DESCRIPTION OF SYMBOLS 1 Balance training apparatus 2 Seat 2a Seat 2b Cushion base 3 Oscillating mechanism 3a, 3b Gear case 3c, 3d Side plate (side wall)
3f Box 3q Pin hole 4 Leg part 4a Leg base 4b Leg column 4r Main body side circuit board 5 Floor surface 7 8 8 Plane 9a Actuator circuit board 11 Holding member 11a, 11b Rotating plate 11c, 11d Inclined shaft support plate 11e Lift Support plate 11z Rotation axis 12 Telescopic lifts 12d, 20d, 24, 73c Motors 12e, 20e Height detection unit 13 Motor (drive source)
13a, 24a Output shafts 13b, 24b Worm 13g Pin 14 First drive gear 14a Worm wheels 14b1, 14b2 Gears 14c, 14d, 15b, 22a Eccentric shaft 15 Second drive gears 15a1, 15a2 Gear 16 Restriction shaft (regulation member)
16a, 16b Connecting projections 17, 18 Elevating lever (elevating member)
17a, 18a Shaft hole (recess)
17d, 18d Long holes 17e, 18e Slide bearing 19 Base 20 Telescopic lift 21 Eccentric rod 21a, 21c Swivel bearing 22 Shaft 23 Gear 25 Mounting member 26 Encoder 51 Power plug 52 Power circuit 53 Control circuit 53a Microcomputer 54 Actuator drive circuit 55 Sensor signal processing circuits 56, 57, 58, 76 Sensor drive circuit 60 Drive circuit 71 Switching member 72 Eccentric cam 73 Drive mechanism

Claims (2)

  1. A swinging mechanism in which a driving force from a common driving source is transmitted to a plurality of converting means so as to interlock with each other, and each of the converting means converts the driving force from the driving source into a swing in a direction crossing each other.

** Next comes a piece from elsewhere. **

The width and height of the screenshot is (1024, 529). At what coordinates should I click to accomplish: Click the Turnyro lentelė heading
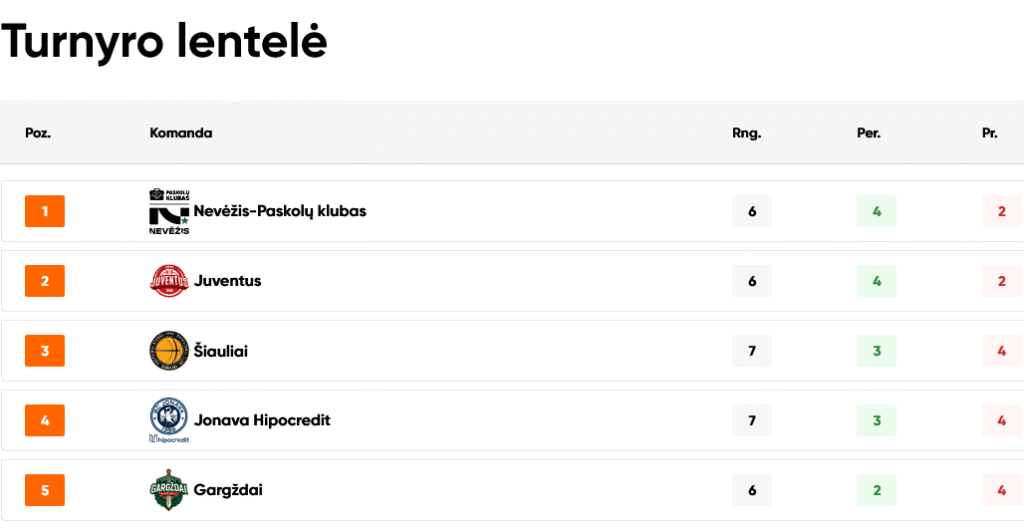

In a balance training device that applies exercise load to the subject by swinging the swing mechanism on the seat on which the subject is seated,
    The swing mechanism is
    The drive source;
    A box housing the drive source;
    A first drive gear that is rotatably supported by the side wall of the box body and has an eccentric shaft in a part thereof, and when the drive source is driven to rotate, the seat swings in the vertical direction and the front-rear direction; ,
    A second drive gear that is rotatably supported by the side wall of the box and has an eccentric shaft at a part thereof, and swings and displaces the seat about the longitudinal axis when driven by the first drive gear. When,
    A clutch mechanism having a switching member, an eccentric cam and a drive mechanism;
    The first and second drive gears are formed in the vicinity of both ends in the axial direction, and are configured to include transmission means composed of gears having different gear ratios.

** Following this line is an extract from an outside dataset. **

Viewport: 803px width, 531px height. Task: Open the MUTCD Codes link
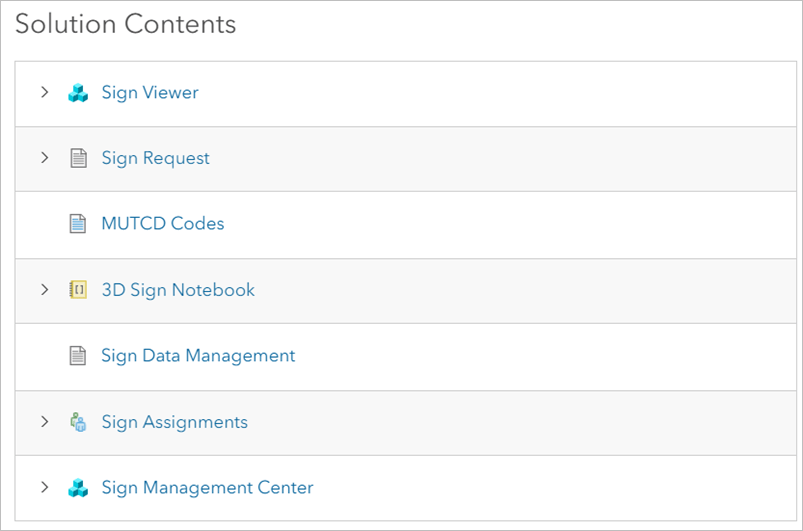(163, 224)
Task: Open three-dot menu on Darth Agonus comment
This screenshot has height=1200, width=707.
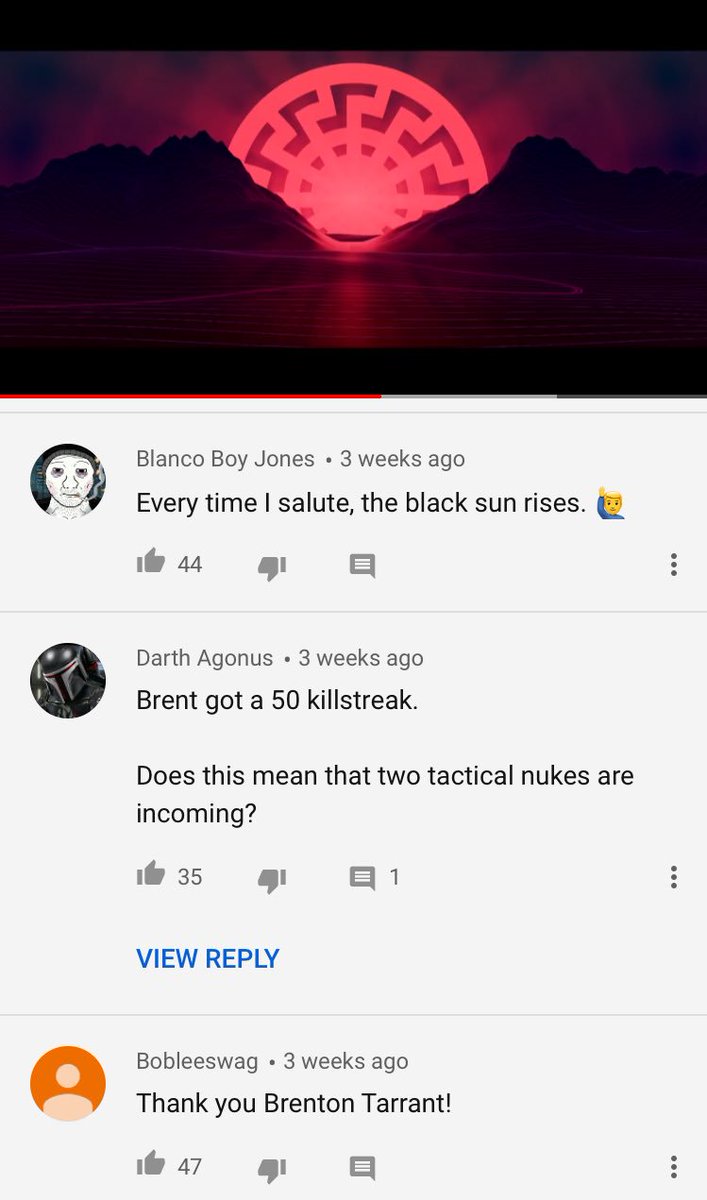Action: tap(674, 877)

    A part of the shaft portion of the second drive gear is formed on a spline shaft, and the gear of the second drive gear is rotatably provided near both ends of the shaft portion and is driven to rotate by the first drive gear. And
    The switching member includes a cylindrical portion that is movable in the axial direction on the spline shaft, and flange portions formed at both ends thereof, and the eccentric cam is driven to rotate by the drive mechanism. The switching member moves on the spline shaft, and one of the tooth surfaces formed on the end surfaces of the flange portions at both ends meshes with the tooth surface formed on the corresponding gear, whereby the first and first A balance training device that transmits a driving force between two driving gears and realizes gear ratio switching .

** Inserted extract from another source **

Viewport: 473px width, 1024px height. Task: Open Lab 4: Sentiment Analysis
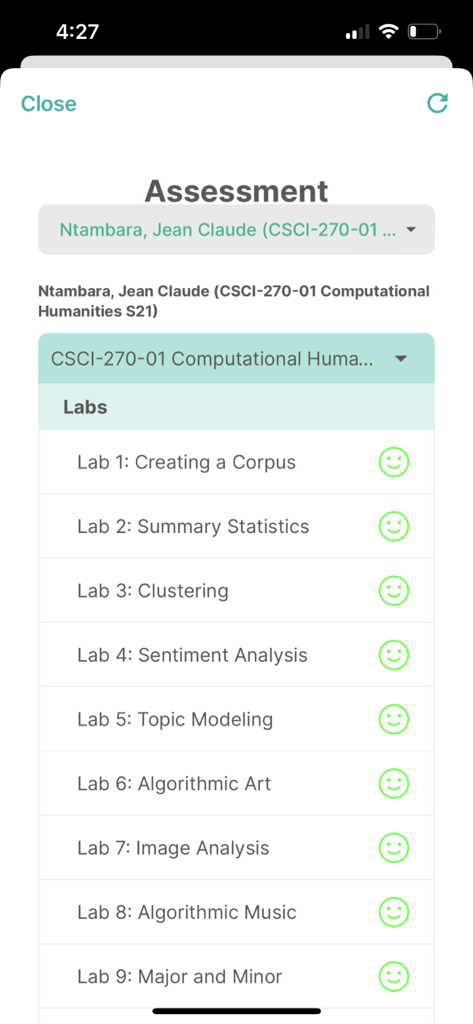point(236,655)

  2. Have a recess eccentric shaft of the first driving gear is fitted to rotatably with the rotation of the first driving gear, and the vertical and longitudinal direction displacement driven Ru lifting member,
    A pedestal supported by the elevating member and mounted with the seat ;
    A regulating member that supports the elevating member on the box at a position spaced from the first drive gear, and prevents the elevating member from falling around the eccentric shaft;
    A holding member that supports the swing mechanism so as to be swingable about a predetermined longitudinal axis ;
    Coupled between said holding member and the eccentric shaft of the second drive gear, depending on rotation of the second driving gear, further comprising an eccentric rod swings the swing mechanism to the longitudinal axis line The balance training apparatus according to claim 1 .
JP2006171524A 2006-06-21 2006-06-21 Balance training equipment Active JP4743013B2 (en)

Priority Applications (1)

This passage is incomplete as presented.